What makes plastic so popular? Unlike natural materials such as wood and glass, plastic is lightweight. It’s also cheap and durable.
But the very qualities that make plastic so useful to us also make it incredibly dangerous to the environment. Plastic doesn’t just go away. Instead, it breaks down into tiny pieces over time. And those pieces will stick around for hundreds—or perhaps even thousands—of years.
For decades, people have sipped from plastic straws and toted groceries in plastic bags without a second thought. And all that plastic—much of it used only once—has added up. Worldwide, we’ve produced a staggering 9.2 billion tons of plastic since the 1950s. (Think of it this way: One of the heaviest statues in the United States, the Statue of Liberty, weighs 225 tons.)
Where does all our discarded plastic go? Only a small amount of it is ever recycled. Much of the rest ends up in the ocean, threatening the lives of the creatures that inhabit its waters.

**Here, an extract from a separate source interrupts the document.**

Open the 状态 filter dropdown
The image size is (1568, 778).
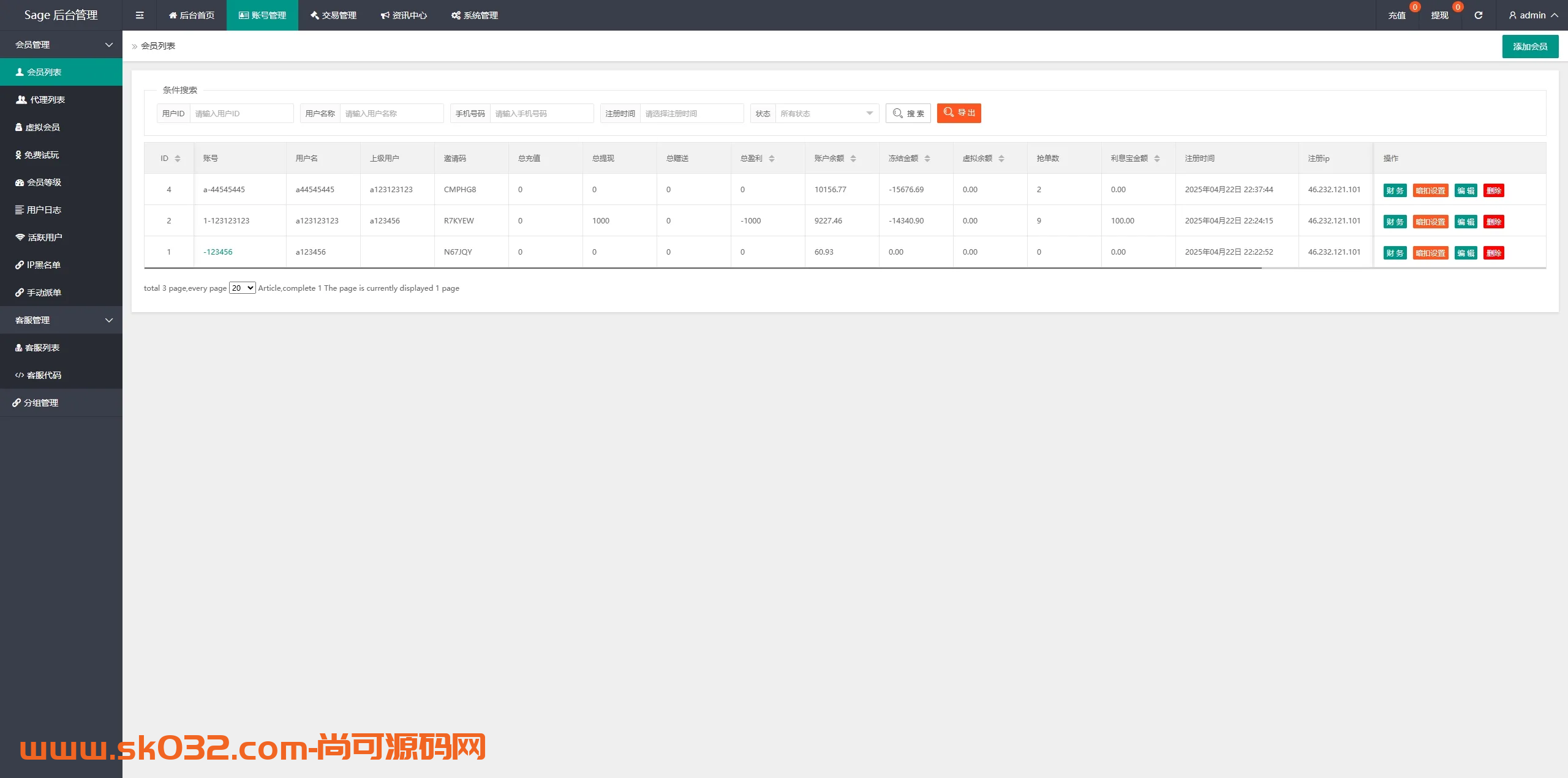pyautogui.click(x=826, y=114)
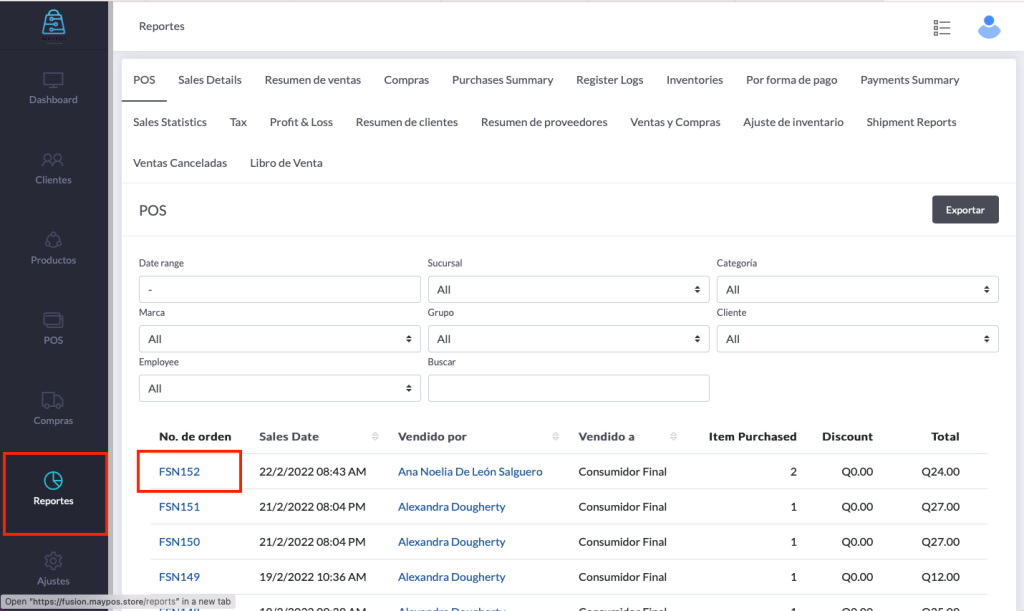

The problem is massive—and projected to get worse. “The amount of plastic produced is growing more and more rapidly,” warns Ted Siegler, a global waste management expert. By 2050, it’s estimated that we’ll have created 13 billion tons of plastic waste.
That’s why, around the globe, individuals, companies, and even entire countries are working to reduce their plastic usage. But will those efforts be enough?